Devam ediyorlar çünkü gericiliğin arkasına sığınarak bir erkek egemen dünya yaratıyorlar. Devam ediyorlar çünkü dincilik yaparak sermayelerini ve iktidarlarını koruyorlar. Sivas’ta yüreğimizi yakanlar, daha sonra Suruç’ta gençlerimizin hayallerini yaktılar, Ankara’da barışı yaktılar, Kobani’de anneleri çocuklarıyla birlikte yaktılar. Gerici güruhları maşa olarak kullananlar, bugün ülkeyi soyanlar, doğayı, yeşili ve insanı katledenlerdir.

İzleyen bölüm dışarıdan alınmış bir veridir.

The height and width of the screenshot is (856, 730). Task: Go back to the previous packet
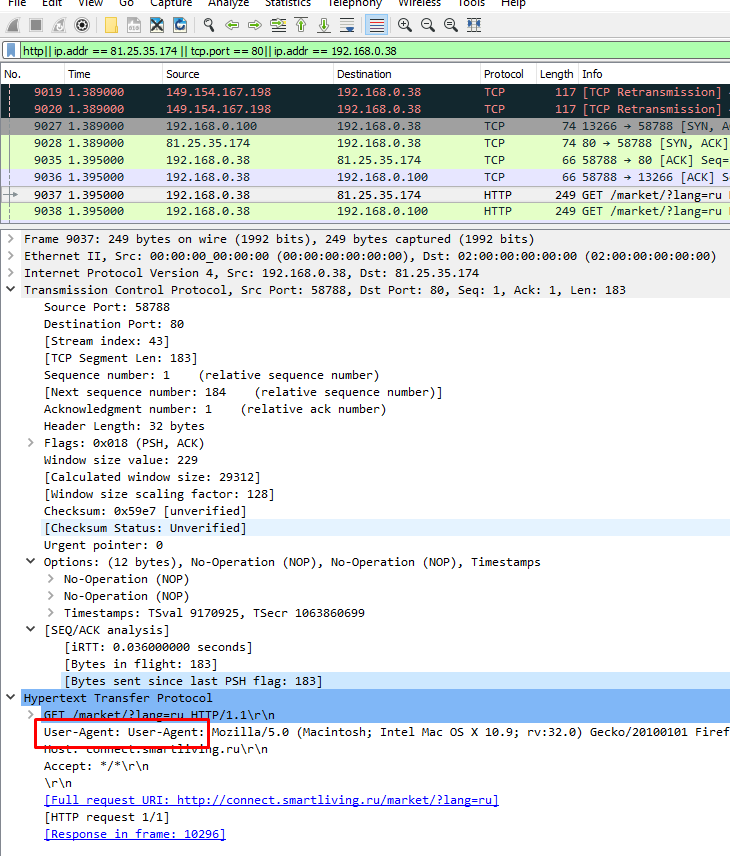(232, 25)
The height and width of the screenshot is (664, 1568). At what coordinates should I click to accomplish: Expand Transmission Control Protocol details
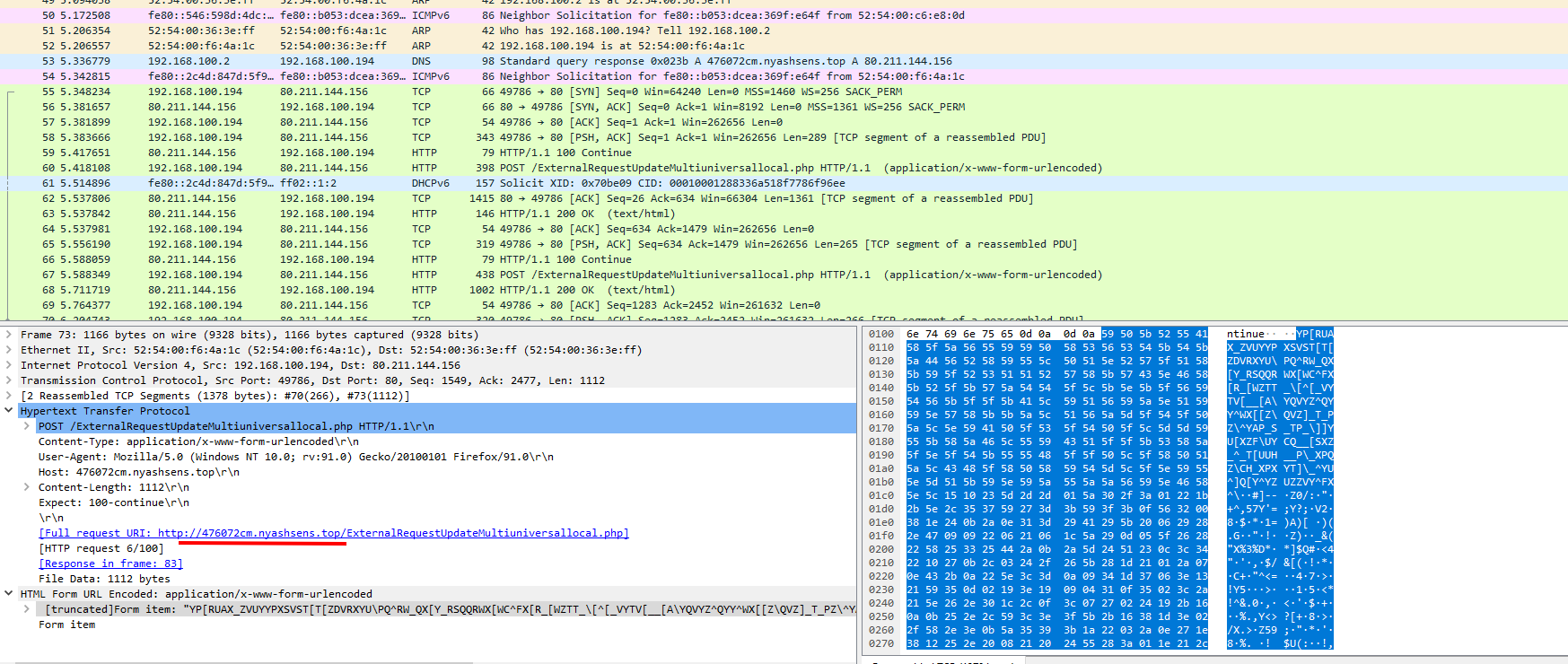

Koray’a sözümüz var, asla bu dava biz bitti demeden bitmeyecek. Koray’ımız Henüz 12 yaşındaydı, son anda ablası Menekşe’nin elini tutarak bu hayata veda etti. Ekilir ekin geliriz, ezilir un geliriz, bir gider bin geliriz, beni vurmak kurtuluş mu. Koray’lar yaşasın diye Sivas’ın hesabını sormaya devam edeceğiz! Sivas’ın ışığı sönmeyecek! Biz Bitti demeden bu Dava Bitmeyecek!’’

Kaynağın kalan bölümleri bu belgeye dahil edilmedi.